Zbędne motywy i wtyczki
Oprócz tego w raporcie znajdują się informacje o wykryciu popularnych motywów i wtyczek. Niektóre są zainstalowane domyślnie. Powinny zostać usunięte, aby zminimalizować szanse na ewentualne podatności. Zresztą dla samej wygody zarządzania witryną WordPress ważne jest utrzymanie pewnej „higieny” i regularne przeglądy, czy na pewno wszystkie zainstalowane komponenty są w dalszym ciągu wymagane.
Test 3: WordPress po hardeningu (wdrożone zalecenia z raportu) – aggressive
Jak można się było spodziewać, otrzymane wyniku testu bezpieczeństwa są teraz wzorcowe – nie wykryto żadnych podatności.
Raport do pobrania w tym miejscu.
Test 4: Bedrock z ustawieniami domyślnymi – aggresive
Ten test pokazuje dużą „przewagę” zmodyfikowanego systemu WordPress nad standardową wersją. Najprostsze błędy, które można znaleźć w każdej nowej instalacji WordPress, nie zostały znalezione.
Raport do pobrania w tym miejscu.
Podsumowanie
WordPress to znany każdemu system, który dzięki swojej prostocie, a następnie dużej ilości motywów i wtyczek osiągnął gigantyczną popularność. Stał się też celem ataków.
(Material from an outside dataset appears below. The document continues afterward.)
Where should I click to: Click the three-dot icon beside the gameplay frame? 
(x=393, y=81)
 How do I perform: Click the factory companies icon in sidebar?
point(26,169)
Niestety domyślna konfiguracja jest dość kiepska z punktu widzenia bezpieczeństwa. W związku z tym zalecane jest wdrożenie opisanych wyżej zmian oraz częste testy weryfikujące podatności. Nie zaszkodzi też migracja na wersję Bedrock, która dodatkowo jest znacznie lepiej dostosowana pod kątem rozwoju aplikacji przez programistów.
Z kolei Argus ma duży potencjał i pozostaje mieć nadzieję, że w przyszłości stanie się jednym z kluczowych narzędzi wykorzystywanych w testach systemu WordPress. Pomijając drobne błędy – jak ten z weryfikacją xmlrpc.php – na tę chwilę jest to całkiem dobre rozwiązanie. Widać, że do repozytorium nie została wysłana wersja „initial”, gdzie autor oczekuje, że inni użytkownicy znajdą (a najlepiej rozwiążą w ramach pull requestów) problemy w kodzie.